Workers are more likely to receive bigger bonuses if they have technology certifications than if they rely on skills based on knowledge or experience, according to a new survey.
Rewards to staff without IT certifications slumped along with the economy in 2002, while staff with valuable letters after their name continued to receive bonuses.
Foote Partners' annual Technical Skills & Certifications Pay Trends review found that bonus payments for staff with certifications have risen by nearly one per cent since the end of 2000, to an average eight per cent of base salary.
Meanwhile premium pay for non-certified technical skills plummeted 25 per cent over the past two years, down 13.2 per cent in 2002 alone, to its current seven per cent of base pay.

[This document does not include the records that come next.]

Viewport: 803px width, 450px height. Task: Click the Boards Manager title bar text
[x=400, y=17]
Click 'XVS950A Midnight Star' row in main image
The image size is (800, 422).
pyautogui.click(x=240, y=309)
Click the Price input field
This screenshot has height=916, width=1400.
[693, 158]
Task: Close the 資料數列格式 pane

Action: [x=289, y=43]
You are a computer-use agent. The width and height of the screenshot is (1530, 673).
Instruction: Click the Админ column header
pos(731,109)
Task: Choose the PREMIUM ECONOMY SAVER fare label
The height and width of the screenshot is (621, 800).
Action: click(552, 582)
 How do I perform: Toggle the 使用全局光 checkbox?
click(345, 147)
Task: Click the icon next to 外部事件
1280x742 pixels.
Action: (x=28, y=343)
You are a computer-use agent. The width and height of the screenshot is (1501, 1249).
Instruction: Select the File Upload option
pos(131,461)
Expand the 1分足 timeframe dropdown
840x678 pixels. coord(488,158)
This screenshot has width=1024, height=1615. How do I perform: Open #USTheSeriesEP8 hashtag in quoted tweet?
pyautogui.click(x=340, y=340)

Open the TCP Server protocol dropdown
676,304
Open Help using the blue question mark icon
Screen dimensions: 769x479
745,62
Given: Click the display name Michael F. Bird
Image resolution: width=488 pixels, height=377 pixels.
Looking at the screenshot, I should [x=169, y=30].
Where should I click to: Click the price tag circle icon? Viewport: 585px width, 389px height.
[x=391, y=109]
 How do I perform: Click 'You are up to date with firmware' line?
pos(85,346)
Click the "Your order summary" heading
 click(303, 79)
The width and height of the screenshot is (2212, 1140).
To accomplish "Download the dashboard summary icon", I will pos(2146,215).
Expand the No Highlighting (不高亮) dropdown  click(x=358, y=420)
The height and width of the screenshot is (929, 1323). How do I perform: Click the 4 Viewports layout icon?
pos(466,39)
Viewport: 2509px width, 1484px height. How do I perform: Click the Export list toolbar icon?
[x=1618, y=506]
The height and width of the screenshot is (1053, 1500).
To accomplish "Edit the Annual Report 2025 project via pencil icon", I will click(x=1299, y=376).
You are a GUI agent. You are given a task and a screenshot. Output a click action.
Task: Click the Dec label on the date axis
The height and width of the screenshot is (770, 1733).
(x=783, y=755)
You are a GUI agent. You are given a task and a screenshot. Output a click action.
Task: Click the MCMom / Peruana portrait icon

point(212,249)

This puts certified employees a percentage point ahead for the first time.
David Foote, president and chief research officer at Foote Partners, said: "Employers faced with deep budget cuts have become more suspicious of workers' self-marketing of their skills acumen.
"Many report that they now regard certifications as more solid and meaningful measures for comparing IT workers.
"Some managers in our survey are even convinced that certifications symbolise greater commitment to job and career, and result in more workers keeping their skills current."
Until 2001 the trend had been for staff with 'stand-alone' skills to earn higher bonuses - by almost three per cent - than those with certificates.
The research firm's study of 32,000 IT workers and 1,830 employers across Europe and the US found that certifications relating to project management and security secured the highest bonuses.
Average premium pay for these certifications increased seven per cent and 11.3 per cent respectively in 2002, and 25 per cent and 31 per cent over the past two years.
Lowest performing certifications included application development and programming languages.
Skills not backed by certificates hit especially hard over the past year are messaging and groupware (down 25 per cent), web and e-commerce (down 17 per cent) and enterprise application (down 15 per cent).
But database skills held up relatively well, losing only eight per cent of their value on average in 2002, while applications development tools and languages skills lost 13 per cent overall in 2002.